The results of this study, to be published in the April 27 issue of the journal Science, match up well with previous archeological evidence of farming in Europe.

Stone Age bones

The researchers studied the remains from four humans, one found on an ancient farm in Gökhem parish, likely belonging to a member of the agricultural Funnel Beaker culture. Less than 250 miles away, a second set of remains from three humans were unearthed on the island of Gotland, from hunter-gatherers of the Pitted Ware culture.

"We know that the hunter-gatherer remains were buried in flatbed grave sites, in stark contrast to the megalithic sites that the farmers built," said study researcher Mattias Jakobsson, also from Uppsala University. "The farmer we analyzed was buried under such a megalith, and that's just one difference that helps distinguish the two cultures."

Researchers already knew a fair bit about these different cultures and the excavated remains, though nobody had looked at their genetics. In the new study, the team analyzed the bones' genetic information to see how the humans differed from each other genetically as well as from other modern humans.

European genetics

The group analyzed thousands of genetic markers from each Stone Age individual. The genetics of the hunter-gatherer sample looked similar to that of modern northern Europeans (from countries like Finland), while the genes isolated from the Stone Age farmer looked more like modern southern Europeans who live along the Mediterranean Sea.

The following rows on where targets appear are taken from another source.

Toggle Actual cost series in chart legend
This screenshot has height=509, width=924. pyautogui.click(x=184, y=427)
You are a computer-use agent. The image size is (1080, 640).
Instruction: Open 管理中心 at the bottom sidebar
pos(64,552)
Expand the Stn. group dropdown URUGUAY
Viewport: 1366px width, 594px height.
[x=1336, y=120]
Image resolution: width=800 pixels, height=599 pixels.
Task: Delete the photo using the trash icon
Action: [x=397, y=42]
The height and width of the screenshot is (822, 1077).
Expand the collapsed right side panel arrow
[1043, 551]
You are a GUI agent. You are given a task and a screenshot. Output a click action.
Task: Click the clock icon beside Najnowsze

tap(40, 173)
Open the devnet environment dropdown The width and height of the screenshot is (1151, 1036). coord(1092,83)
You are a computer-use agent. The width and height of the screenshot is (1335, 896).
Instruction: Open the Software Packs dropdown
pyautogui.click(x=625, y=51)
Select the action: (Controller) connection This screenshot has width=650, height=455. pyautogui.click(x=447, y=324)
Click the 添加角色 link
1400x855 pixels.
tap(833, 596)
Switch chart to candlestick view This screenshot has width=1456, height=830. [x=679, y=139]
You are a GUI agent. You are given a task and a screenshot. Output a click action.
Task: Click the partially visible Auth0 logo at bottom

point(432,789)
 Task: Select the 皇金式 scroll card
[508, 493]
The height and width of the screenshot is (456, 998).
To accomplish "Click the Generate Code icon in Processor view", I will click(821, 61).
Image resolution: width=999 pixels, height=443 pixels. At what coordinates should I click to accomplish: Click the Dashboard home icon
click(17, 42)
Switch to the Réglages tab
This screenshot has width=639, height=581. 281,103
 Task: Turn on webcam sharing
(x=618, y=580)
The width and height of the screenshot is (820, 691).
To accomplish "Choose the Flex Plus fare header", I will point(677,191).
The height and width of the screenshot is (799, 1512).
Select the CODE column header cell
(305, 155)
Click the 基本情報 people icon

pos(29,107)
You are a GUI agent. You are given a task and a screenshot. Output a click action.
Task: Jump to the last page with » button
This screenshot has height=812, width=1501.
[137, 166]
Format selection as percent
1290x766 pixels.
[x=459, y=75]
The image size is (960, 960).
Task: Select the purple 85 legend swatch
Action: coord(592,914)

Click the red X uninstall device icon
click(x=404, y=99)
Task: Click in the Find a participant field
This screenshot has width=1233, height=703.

Interestingly, these ancient genomes don't share many similarities with modern-day Swedes, despite their discovery and excavations in Sweden.

These southern Europeans, who were genetically distinct from the hunter-gatherer societies in the area, seem to have brought their agriculture knowledge north, where they made their homes and likely interbred with hunter-gatherers in what is now Sweden. [10 Wedding Traditions from Around the World]

"When you put these findings in archaeological context, a picture begins to emerge of Stone Age farmers migrating from south to north across Europe," said study researcher Pontus Skoglund, a graduate student at Uppsala University. "And the result of this migration, 5,000 years later, looks like a mixture of these two groups in the modern population."

Spread of agriculture

This finding agrees with previous reports on the age of farming. Researchers think that agriculture emerged about 11,000 years ago in the Near East before reaching Europe about 5,000 years later (about 6,000 years ago in total). The new study supports this idea and suggests that farming was first introduced to southern Europe before it spread north about 1,000 years later.

This spread of agriculture also seems to have been a movement of people, and as a result introduced new genetic diversity into northern European communities.

"The results suggest that agriculture spread across Europe in concert with a migration of people," Skoglund said. "If farming had spread solely as a cultural process, we would not expect to see a farmer in the north with such genetic affinity to southern populations."